End states in a one-dimensional topological Kondo insulator in large-$N$ limit

To gain further insight into the properties of interacting topological insulators, we study a one-dimensional model of topological Kondo insulators which can be regarded as the strongly interacting limit of the Tamm-Shockley model. Treating the model in a large-$N$ expansion, we find a number of competing ground-state solutions, including topological insulating and valence bond ground states. One of the effects to emerge in our treatment is a reconstruction of the Kondo screening process near the boundary of the material (“Kondo band-bending”).

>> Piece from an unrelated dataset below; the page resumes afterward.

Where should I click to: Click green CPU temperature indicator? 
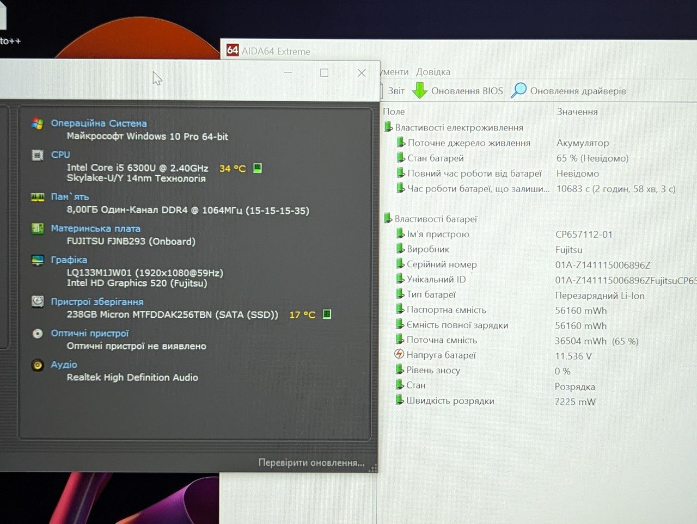pyautogui.click(x=258, y=168)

Near the boundary for localization into a valence bond state, we find that the conduction character of the edge state grows substantially, leading to states that extend deeply into the bulk. We speculate that such states are the one-dimensional analog of the light $f$-electron surface states which appear to develop in the putative topological Kondo insulator, ${\mathrm{SmB}}_6$.

Figure 1

Schematic illustration of the 1D $p$-wave Kondo insulator Hamiltonian (1). The model contains a chain of Heisenberg spins coupled by an antiferromagnetic nearest-neighbor Heisenberg coupling, plus a tight-binding chain of conduction electrons (c). Each localized moment is coupled to the conduction sea via a Kondo “cotunneling” term that exchanges spin between a localized moment at site $j$ and a $p$-wave combination of conduction electron states formed between neighboring sites $j-1$ and $j+1$.

Figure 2

Illustrating the tight-binding model. (a) Real-space structure. (b) Dispersion of quasiparticles, showing band inversion at $k=\pi$ [Eq. (13)].

Figure 3

(a) Majorana decomposition of Kitaev model; (b) $t=\Delta =V$ limit of the tight-binding model (13).

Figure 4

Schematic phase diagram of the bulk ground state contains a metallic phase (I) and an insulating phase (II). Phase II can be further divided depending on the properties of its surface states; see Fig. 7.

Figure 5

Cartoon representation of two distinct phases in Fig. 4. We plot spatial dependence of $V_j$ and ${\Delta }_j$ and density of states (DOS). Phase I [(a) and (b)]: Metallic states with suppressed hybridization. It does not support surface states. Phase II [(c) and (d)]: Kondo topological insulator that supports surface states. Inset in (d) is the profile of a typical surface state decaying into the bulk as a function of distance.

Figure 6

Magnetic phase (red color in Fig. 7).

Figure 7

The surface phase diagram. With the addition of a renormalized Kondo coupling at the surface $\alpha =J_K^{\mathrm{boundary}}/J_K$. (a) Red color represents pure $f$ states with no $c$-electron mixing, $n_c=0$. Inset is the cut along $\alpha =2$. (b) is the bulk gap ${\Delta }_g$ in units of $t$ for $\alpha =2$, identifying the “Kitaev point” as the black dot. (c) displays the inferred group velocity measured in units of $at$, derived from the numerically measured penetration depth of the edge states using $v={\Delta }_g\xi$. The mean-field calculations were done on a chain of 70 unit cells.